Long-standing but unrecognized congestive heart failure may present acutely; similarly, an acute presentation may represent an acute onset of acquired cardiac disease (myocarditis or arrhythmia). Management of acute decompensation involves treatment of presenting symptoms and adjustment or initiation of long-term therapy.

In older children with acute congestive heart failure, admit to the ICU for diuresis with IV furosemide. For patients with significant hypotension, IV dopamine (5-10 mcg/kg/min) or milrinone (0.3-1 mcg/kg/min) infusion is appropriate until stabilization is achieved. Older children may require the placement of a central venous or pulmonary artery catheter to monitor venous pressure and cardiac output during stabilization.

Nitrates (nitroprusside, nitroglycerin) or nesiritide may be useful in patients with elevated pulmonary capillary wedge pressure and pulmonary congestion due to their venous dilating effects. Nesiritide carries the additional theoretical benefits of reversing deleterious neurohumoral responses and increasing natriuresis. Small studies have been conducted to measure hemodynamic effects of nesiritide in children with dilated cardiomyopathy. [8, 9] However, nesiritide has demonstrated no mortality advantage compared with nitroglycerin for acute decompensated heart failure in a large adult trial. [10]


Managing Chronic or Stable Congestive Heart Failure

If the underlying cause of the congestive heart failure cannot be immediately corrected in a patient who is hemodynamically stable, outpatient management can be initiated by using several agents. Afterload reduction using an ACE inhibitor is indicated in the presence of left ventricular (LV) dysfunction, regardless of symptoms.

Afterload reduction is indicated in patients who have large left-to-right shunts at the ventricular or arterial level (ventricular septal defect or patent ductus arteriosus), left-sided regurgitant lesions (aortic insufficiency or mitral regurgitation), or poor systolic function (myocarditis or dilated cardiomyopathy). ACE inhibitors are the medications of choice. Alternatively, an angiotensin receptor blocker (ARB), such as losartan, may be used in patients in whom ACE adverse effects (particularly cough) may be unacceptable. [11]

In addition to afterload reduction (ACE inhibitor), low-dose furosemide (1 mg/kg/dose PO bid) may be initiated, with or without the addition of another agent for inotropic effect (digoxin), or beta-blockade (carvedilol) to treat mild symptoms of congestive heart failure. [12] The dose of digoxin (0.005-0.010 mg/kg/day PO divided twice daily, not to exceed 0.125-0.250 mg PO qd) is almost never increased, either for effect or according to digoxin levels, which are notoriously unreliable. However, the dose may be decreased in the presence of signs of toxicity. The suspicion of digoxin toxicity should increase if an infant is uninterested in feedings, gags, or vomits frequently. These symptoms are typically due to an overdose or renal failure.

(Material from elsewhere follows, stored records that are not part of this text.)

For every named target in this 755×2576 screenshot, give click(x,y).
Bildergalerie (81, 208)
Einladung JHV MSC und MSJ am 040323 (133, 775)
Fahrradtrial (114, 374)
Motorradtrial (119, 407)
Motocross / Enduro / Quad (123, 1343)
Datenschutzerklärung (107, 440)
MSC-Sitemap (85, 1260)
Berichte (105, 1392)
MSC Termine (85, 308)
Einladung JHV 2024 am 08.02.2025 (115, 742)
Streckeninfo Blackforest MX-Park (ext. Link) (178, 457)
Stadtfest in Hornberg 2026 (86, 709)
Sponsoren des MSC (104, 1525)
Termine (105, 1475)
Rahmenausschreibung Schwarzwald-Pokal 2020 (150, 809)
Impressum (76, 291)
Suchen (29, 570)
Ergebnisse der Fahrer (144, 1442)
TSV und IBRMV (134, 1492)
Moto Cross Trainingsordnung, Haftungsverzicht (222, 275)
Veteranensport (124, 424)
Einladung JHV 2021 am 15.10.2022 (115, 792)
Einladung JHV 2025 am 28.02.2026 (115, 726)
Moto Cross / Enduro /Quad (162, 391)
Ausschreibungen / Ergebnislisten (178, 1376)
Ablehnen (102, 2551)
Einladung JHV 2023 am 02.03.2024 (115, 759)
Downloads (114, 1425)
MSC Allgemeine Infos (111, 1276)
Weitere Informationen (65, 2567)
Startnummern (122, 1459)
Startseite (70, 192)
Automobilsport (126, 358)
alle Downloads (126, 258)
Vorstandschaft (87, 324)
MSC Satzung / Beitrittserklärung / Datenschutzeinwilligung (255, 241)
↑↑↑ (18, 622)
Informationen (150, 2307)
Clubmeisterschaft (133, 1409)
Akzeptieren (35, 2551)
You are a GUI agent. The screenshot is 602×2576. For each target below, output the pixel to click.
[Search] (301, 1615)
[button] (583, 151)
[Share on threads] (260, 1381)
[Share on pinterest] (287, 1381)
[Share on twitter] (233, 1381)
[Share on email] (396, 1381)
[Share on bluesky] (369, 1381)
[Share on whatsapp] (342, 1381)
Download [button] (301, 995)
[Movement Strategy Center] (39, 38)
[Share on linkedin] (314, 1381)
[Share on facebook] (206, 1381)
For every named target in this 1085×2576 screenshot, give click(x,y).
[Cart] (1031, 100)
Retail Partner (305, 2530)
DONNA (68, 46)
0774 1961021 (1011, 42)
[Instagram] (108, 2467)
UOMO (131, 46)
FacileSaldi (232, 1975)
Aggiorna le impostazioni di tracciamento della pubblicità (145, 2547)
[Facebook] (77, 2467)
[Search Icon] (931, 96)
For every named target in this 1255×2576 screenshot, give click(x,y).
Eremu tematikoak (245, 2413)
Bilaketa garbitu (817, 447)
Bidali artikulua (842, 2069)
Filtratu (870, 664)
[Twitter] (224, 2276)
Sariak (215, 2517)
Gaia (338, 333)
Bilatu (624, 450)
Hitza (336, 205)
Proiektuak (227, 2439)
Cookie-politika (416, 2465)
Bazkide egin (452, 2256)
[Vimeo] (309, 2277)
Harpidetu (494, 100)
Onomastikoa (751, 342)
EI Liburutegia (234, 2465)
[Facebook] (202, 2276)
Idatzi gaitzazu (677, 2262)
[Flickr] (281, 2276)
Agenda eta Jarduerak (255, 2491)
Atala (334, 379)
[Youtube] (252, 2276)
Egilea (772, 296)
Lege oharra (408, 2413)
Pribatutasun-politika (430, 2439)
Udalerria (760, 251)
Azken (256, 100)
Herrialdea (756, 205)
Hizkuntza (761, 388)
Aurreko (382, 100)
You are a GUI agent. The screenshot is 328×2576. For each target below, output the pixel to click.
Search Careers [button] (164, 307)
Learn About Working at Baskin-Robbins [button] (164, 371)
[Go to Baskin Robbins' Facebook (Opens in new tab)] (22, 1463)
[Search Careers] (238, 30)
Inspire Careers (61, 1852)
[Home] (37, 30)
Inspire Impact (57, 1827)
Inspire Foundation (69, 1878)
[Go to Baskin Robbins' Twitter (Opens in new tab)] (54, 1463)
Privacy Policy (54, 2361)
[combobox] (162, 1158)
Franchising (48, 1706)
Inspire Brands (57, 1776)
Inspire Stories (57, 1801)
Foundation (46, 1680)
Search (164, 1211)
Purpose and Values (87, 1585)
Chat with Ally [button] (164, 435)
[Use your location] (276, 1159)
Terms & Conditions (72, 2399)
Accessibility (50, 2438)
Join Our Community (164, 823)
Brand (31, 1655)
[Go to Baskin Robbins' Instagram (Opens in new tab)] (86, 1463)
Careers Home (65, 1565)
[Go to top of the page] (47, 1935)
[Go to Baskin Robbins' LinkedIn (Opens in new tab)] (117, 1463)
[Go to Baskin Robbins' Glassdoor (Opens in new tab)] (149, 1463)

For more severe congestive heart failure, diuretic therapy with oral furosemide may be increased to 2 mg/kg/dose orally 3 times daily or a second agent, such as hydrochlorothiazide or metolazone, can be added. To be most effective, hydrochlorothiazide and metolazone are best administered simultaneously with furosemide to achieve their synergistic effect.

Aldosterone antagonists

Aldosterone antagonists are potassium-sparing diuretics. Spironolactone or eplerinone have class I indication for use in heart failure in adults, including any patient with a left ventricular ejection fraction (LVEF) of less than 40% in the presence of even minimal symptoms. [13, 14, 15] Their mechanism of action in heart failure is unknown. Pediatric studies have not been performed, but these agents have been used in children for a variety of indications, including diuretic-induced hypokalemia. The usual dosage for children is spironolactone 1-3.3 mg/kg/day in single or divided doses.


For patients taking more than 1 mg/kg of oral furosemide twice daily without ACE inhibitors, spironolactone should be added for its potassium-sparing effect and theoretical beneficial effects on cardiac remodeling. Adult studies have suggested that it prolongs survival in chronic heart failure. [16] Alternatively, serum potassium levels may be monitored, and appropriate supplementation should be provided. Supplemental potassium chloride may be required when high doses of diuretics are used, but most children are extremely averse to the taste of most preparations. Alternatively, aldosterone antagonists may be administered to treat chronic diuretic-induced hypokalemia.

Because ACE inhibitors and aldosterone antagonists cause potassium retention, supplemental potassium should be avoided except in the presence of documented hypokalemia in patients taking these medications.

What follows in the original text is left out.